In [8]:
# imports

import os
import functools
import operator
import copy
import numpy as np
import matplotlib.pyplot as plt
import seaborn as sns 

import torch
from torch import nn
from torch.autograd import Variable
import torch.nn.functional as F
import torchvision
from torchvision import datasets
import torch.optim as optim

import itertools
from itertools import islice
from collections import OrderedDict

from IPython.display import clear_output

Two-layer LSTMs with 20 hidden units in each layer.

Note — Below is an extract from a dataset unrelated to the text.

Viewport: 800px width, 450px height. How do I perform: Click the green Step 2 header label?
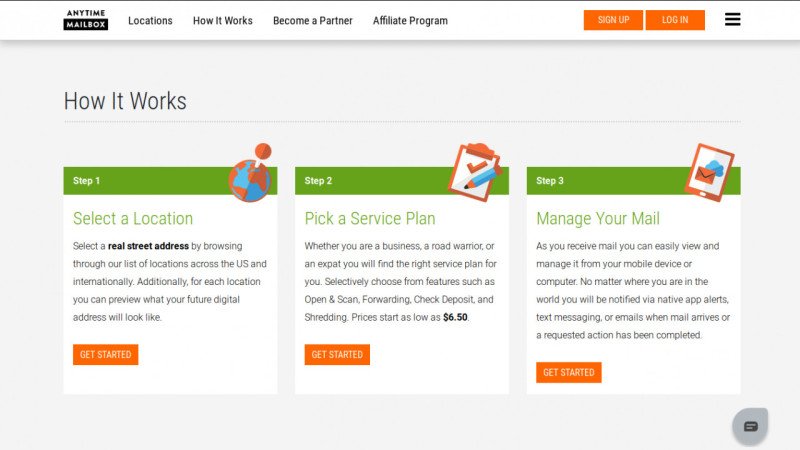pyautogui.click(x=319, y=181)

Each optimizer is trained using truncated back propagation through time
The minimization is performed using ADAM with a learning rate chosen by random search.

Early stopping when training the optimizer in order to avoid overfitting the optimizer.

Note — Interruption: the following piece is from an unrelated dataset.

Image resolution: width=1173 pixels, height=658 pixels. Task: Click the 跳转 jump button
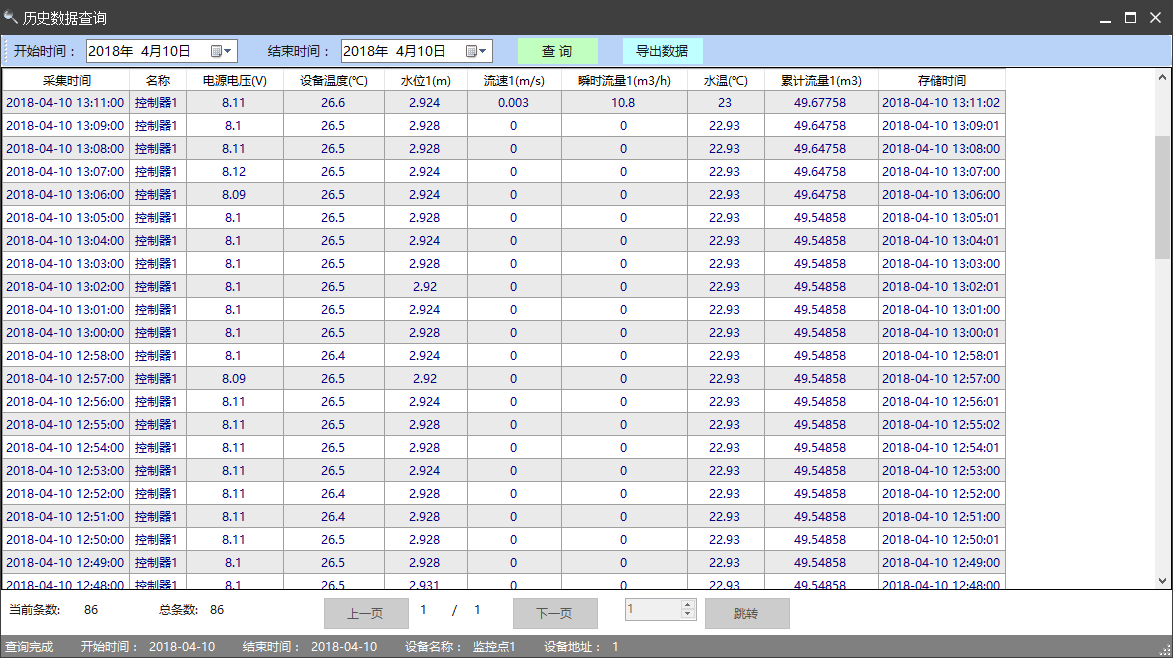click(x=746, y=613)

After each epoch (some fixed number of learning steps) freeze the optimizer parameters and evaluate its performance.


Trained optimizers are compared with standard optimizers used in Deep Learning: SGD, RMSprop, ADAM, and Nesterov’s accelerated gradient (NAG).

This paper describes a method of NN work optimization with LSTM (long short-term memory).

Optimizer has been applied differently in 4 variants:

1. To optimize random quadratic functions to the other functions from the same distribution.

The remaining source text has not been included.